■ Texto extraído

──────

(por Alejandra Mendé)
Irlanda: una nación mestiza y dominada, una puesta en escena muy compleja, una realidad, religiosa, histórica y política que deviene en diversas escrituras. Estéticas que se apropian y rechazan una tradición, que se involucran o se exilian de ella. Una cultura que se caracteriza por el desborde y por la heterogeneidad de sus manifestaciones. Esos son los acordes de un híbrido que se juega entre nacionalismo y coloniaje. La realidad de un pueblo que parece escapar a la configuración de un ethos distintivo. Y la obra de Joyce estalla en papeles flagrantes.
––¿Sabes lo que es Irlanda? ––Preguntó Stephen con glacial violencia.
- Irlanda es la cerda vieja que devora su propia lechigada.
¿Cómo poner el lazo a la cerda ignominiosa, a su desbaratada prole?
Será esta la tarea del artista, que se va a dedicar a hacer ciertos arreglos a la tradición literaria; a elaborar cierto artificio; a robarle a la “plaza pública” el valor “falsificado” de la palabra.
La pluma jorobada de James Joyce escribe en diferentes lenguas. Escribe con el vestigio del espíritu santo que salió al encuentro de los apóstoles en Pentecostés, arde en la llama de un poliglotismo muy particular, atraviesa su tradición con una instalación poética e inventa una cadena de epifanías con rasgo iridiscente.
Su estética tiene el reflejo de una religión que revoca como “autoritas” e invoca como elemento de una praxis. Autoritas tomista y escolástica, tomadas por el artista adolescente para imprimirlas, algún día, en lo real de un papel en blanco, porque: “todo momento de inspiración debe ser pagado por adelantado” hasta la coincidencia perfecta entre selección y reproducción, hasta la puesta en funcionamiento del sinthomadaquin.
Es cierto, en el primer momento uno se mueve a ciegas. Y, Joyce, comienza por justificar el margen de una moral fuera de cause, de una perversión que lo lleva a un momento conjetural y él, elige ese artificio de encarnación poética. Un arte que nos dice Lacan, le sirve para hacer subsistir al padre pero- en esa elección- no solo hace subsistir a su familia, sino- que además - la ilustra, e ilustra de paso lo que él llama my country el espíritu increado de su raza. O lo que a la letra es ilustrar la tierra, reconocer su contorno, saber dónde deja de sonar.

──────

■ Filas de datos
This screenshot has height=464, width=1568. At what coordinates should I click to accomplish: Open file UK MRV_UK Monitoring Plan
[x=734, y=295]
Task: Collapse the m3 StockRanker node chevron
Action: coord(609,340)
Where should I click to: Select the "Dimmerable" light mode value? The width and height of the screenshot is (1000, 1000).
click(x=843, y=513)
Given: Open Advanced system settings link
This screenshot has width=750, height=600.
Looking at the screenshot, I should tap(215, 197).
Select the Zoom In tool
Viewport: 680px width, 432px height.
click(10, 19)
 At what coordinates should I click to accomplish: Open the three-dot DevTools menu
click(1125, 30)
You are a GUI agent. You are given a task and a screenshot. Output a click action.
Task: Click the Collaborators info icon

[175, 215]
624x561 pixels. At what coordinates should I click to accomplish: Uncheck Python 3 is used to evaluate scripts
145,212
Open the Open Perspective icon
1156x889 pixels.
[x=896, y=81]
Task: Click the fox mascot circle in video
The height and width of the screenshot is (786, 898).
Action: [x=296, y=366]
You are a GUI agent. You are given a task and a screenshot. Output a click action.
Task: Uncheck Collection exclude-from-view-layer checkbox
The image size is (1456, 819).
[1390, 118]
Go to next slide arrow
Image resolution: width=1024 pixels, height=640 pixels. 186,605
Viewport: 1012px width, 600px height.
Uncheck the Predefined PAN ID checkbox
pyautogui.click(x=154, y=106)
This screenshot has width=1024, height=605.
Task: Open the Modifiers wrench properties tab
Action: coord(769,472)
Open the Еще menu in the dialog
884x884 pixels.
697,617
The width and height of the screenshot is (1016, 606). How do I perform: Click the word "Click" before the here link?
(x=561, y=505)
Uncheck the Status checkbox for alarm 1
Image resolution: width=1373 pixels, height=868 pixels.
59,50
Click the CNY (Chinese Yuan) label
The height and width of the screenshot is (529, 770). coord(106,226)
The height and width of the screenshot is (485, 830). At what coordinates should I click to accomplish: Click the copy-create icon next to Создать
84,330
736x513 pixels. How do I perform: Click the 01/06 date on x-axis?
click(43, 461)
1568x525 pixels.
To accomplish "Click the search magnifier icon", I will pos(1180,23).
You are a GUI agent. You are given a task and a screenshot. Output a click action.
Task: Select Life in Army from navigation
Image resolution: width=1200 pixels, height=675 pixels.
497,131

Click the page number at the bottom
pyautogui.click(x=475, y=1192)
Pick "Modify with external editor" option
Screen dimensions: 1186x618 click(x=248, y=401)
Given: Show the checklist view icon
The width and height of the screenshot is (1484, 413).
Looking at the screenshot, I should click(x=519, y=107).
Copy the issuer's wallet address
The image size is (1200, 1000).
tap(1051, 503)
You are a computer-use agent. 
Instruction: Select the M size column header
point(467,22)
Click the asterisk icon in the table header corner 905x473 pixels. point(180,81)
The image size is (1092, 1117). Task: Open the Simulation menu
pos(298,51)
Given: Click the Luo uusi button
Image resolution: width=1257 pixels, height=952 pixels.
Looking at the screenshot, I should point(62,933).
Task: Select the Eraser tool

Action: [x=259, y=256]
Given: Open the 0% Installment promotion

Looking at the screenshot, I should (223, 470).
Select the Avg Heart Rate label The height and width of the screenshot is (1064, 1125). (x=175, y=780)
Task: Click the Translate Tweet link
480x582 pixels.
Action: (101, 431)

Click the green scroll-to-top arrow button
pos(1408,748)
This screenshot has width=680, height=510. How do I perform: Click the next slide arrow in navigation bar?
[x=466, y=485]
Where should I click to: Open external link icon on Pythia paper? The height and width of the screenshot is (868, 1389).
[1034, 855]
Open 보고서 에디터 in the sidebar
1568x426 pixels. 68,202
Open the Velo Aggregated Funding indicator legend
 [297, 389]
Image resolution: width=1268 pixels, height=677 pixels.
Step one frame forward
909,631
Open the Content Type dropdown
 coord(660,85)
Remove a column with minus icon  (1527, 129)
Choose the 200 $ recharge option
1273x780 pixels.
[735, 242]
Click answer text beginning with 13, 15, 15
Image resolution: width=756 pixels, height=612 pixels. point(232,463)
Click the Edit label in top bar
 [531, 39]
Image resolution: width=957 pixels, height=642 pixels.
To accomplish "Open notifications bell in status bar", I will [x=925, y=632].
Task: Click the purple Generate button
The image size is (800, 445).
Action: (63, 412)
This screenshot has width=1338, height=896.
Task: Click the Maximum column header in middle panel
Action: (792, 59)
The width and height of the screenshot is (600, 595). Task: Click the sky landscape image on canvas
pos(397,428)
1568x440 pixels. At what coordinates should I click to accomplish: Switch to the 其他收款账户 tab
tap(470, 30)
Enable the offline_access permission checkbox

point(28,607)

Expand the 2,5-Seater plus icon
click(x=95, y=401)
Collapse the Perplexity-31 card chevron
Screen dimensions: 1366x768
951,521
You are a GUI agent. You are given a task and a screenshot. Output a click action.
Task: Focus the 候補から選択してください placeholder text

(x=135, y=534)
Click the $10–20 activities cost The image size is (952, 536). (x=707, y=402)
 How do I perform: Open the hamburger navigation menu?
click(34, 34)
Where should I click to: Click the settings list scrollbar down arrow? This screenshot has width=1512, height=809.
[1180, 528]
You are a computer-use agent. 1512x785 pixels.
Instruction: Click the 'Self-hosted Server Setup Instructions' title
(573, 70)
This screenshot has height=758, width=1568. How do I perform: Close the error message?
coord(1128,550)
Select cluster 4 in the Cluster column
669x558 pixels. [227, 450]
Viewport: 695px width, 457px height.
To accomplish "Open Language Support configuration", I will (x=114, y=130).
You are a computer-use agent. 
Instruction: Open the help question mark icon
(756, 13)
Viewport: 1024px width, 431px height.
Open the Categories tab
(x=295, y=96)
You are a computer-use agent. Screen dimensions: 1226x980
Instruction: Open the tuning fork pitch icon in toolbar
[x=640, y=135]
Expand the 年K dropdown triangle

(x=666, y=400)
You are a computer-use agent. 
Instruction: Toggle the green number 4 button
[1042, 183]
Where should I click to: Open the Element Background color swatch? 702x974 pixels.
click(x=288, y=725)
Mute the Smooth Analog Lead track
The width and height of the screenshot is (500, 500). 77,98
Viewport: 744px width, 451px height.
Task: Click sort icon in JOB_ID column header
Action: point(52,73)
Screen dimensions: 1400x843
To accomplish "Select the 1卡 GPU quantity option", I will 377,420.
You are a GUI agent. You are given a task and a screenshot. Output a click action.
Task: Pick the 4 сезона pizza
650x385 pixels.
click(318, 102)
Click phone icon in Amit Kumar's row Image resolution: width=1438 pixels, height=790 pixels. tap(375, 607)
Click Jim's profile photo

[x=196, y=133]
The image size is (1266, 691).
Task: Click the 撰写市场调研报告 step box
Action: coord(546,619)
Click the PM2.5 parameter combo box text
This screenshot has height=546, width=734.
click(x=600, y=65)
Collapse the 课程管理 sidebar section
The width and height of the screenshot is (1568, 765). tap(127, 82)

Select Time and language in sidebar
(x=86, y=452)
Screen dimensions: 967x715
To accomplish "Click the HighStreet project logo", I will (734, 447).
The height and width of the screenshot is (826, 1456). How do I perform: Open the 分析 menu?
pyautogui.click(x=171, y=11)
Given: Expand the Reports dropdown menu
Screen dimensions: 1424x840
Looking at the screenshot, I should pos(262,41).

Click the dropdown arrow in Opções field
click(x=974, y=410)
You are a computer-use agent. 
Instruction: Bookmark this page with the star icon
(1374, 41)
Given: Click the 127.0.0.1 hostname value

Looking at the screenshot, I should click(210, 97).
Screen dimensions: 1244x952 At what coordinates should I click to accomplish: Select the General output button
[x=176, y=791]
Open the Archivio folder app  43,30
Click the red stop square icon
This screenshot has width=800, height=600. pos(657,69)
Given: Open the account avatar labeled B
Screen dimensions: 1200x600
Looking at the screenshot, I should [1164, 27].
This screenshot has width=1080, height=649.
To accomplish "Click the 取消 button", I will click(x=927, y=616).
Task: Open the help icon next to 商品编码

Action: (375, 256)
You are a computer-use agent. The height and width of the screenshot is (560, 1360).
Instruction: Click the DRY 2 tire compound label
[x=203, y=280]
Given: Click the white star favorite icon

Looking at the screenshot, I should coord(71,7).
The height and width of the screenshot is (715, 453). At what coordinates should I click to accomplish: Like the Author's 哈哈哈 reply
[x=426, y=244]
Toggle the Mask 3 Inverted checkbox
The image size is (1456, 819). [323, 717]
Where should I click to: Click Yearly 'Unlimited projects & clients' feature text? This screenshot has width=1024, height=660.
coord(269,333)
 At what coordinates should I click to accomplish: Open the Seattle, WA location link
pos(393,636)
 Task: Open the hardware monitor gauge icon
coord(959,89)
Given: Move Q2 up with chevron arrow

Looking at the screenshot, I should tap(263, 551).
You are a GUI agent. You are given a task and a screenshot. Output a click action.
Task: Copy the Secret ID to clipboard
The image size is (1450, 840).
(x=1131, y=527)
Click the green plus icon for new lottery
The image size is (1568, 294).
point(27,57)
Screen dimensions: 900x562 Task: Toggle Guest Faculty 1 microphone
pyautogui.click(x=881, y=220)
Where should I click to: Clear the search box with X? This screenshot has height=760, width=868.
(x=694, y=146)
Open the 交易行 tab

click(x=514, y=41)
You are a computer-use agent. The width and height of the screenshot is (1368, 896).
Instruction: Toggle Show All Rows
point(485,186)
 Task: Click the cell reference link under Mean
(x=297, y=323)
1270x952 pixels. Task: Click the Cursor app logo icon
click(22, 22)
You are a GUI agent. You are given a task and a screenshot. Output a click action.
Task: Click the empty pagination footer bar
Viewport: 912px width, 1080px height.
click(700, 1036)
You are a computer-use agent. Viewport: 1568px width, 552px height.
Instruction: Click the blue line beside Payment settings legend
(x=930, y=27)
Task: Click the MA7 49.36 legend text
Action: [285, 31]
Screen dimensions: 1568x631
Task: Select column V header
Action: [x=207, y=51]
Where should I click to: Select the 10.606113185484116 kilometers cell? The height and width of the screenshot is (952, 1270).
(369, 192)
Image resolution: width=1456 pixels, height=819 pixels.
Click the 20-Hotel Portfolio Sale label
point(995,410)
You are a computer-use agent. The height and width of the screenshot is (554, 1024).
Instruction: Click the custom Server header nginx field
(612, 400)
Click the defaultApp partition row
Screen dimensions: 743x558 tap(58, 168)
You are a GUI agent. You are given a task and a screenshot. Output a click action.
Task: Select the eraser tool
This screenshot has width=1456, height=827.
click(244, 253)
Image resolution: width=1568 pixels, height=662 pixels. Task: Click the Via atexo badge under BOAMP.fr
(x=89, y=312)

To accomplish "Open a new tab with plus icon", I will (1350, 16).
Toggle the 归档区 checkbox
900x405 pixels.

──────

■ Consignas
**a.** Enumera todas las expresiones que aparecen entre comillas en el texto sobre Joyce e Irlanda.
**b.** Prolonga el texto sobre Joyce e Irlanda desde el punto en que termina.
Los datos son un material independiente del texto.

■ Respuestas
**a.**
- “plaza pública”
- “falsificado”
- “autoritas”
- “todo momento de inspiración debe ser pagado por adelantado”

**b.**
Este oficio poético que es siempre el algo que desde el fondo de las edades, nos llega como surgido del artesano (Lacan) , para Joyce implicará: “el aislamiento” como “primer principio de la economía artística” o exilio desde el que luego podrá hacerse un nombre, ser un artista:
“un mediador entre el mundo de su experiencia y el mundo de sus sueños- un mediador, consecuentemente dotado de dos facultades gemelas: la facultad de selección y la facultad de reproducción -.” – y lograr: “ el equilibrio entre ambas facultades” porque en eso “reside –para él- el secreto del éxito artístico”.
De ser posible ser un artista “supremo” como aquel que “logra desenmarañar el alma sutil de la imagen de la malla de circunstancias que la definían más exactamente y –reencarnarla- en circunstancias artísticas escogidas por ser las que mejor le convenían para cumplir su nueva misión” y saber que habrá de “trabajar incesantemente su arte, si desea expresar cabalmente aún la más simple concepción” (Joyce)
Así comienza a funcionar el artificio joyceano:
1. Hay que desenmarañar el alma sutil de la imagen
2. Hay que desenmarañar el alma de la malla de circunstancias que la definen
3. Hay que reencarnar el alma en el arte, para cumplir otra misión
4. Hay que trabajar incesantemente, con mucho cuidado y precisión, etc.
Y todo esto para no ser devorado por la vieja cerda y compensar, un padre que jamás ha sido un padre- compensar ese hecho- con el deseo de ser un artista que ocuparía a todo el mundo el mayor tiempo posible (Lacan).
Para entender el funcionamiento del sinthomadaquin lacaniano , habrá que encontrar el punto de equilibrio, y debatir con “la verdad” manifiesta y entre los puntos suspensivos, cuál fue la apropiación justa, de esa claridad subyacente que arma la cadena epifánica.
“Me gusta la idea del Espíritu Santo en el tintero” dice Joyce en una carta dirigida a su hermano Stanislaus, fechada el 31 de agosto de 1906. Lo dice, ya cuando en “Dublineses” (1904) ha ejercitado una inventiva, ha probado la figura cuya furia y persistencia crecen hasta el “Ulises” (1922) y el “Finegans” (1939), últimos libros en los que evidencia el punto máximo de su habilidad.
Hay que aprehender de su arte, de la inquietud por la notación, del artificio, del trabajo y de la precisión. La maestría de Joyce está en hacer que su texto, “abunde en enigmas”. O saltos que producen esa verdad.
Se trata del saber hacer que lo distingue, que nos distingue, siempre que de pura insistencia en el entredicho, el panorama se enlace a la corriente sanguínea de una vía herética. La vía que Joyce encuentra con las epifanías, que “están siempre ligadas a lo real”. Las epifanías son “lo que hace que, gracias a la falta, inconsciente y real se anuden.” Lacan utiliza estos dos términos e nos señala que “se piensa contra un significante”. No en el sentido de un significante. Y así es como el “apensamiento” lacaniano concuerda con el trabajo de subversión del artista.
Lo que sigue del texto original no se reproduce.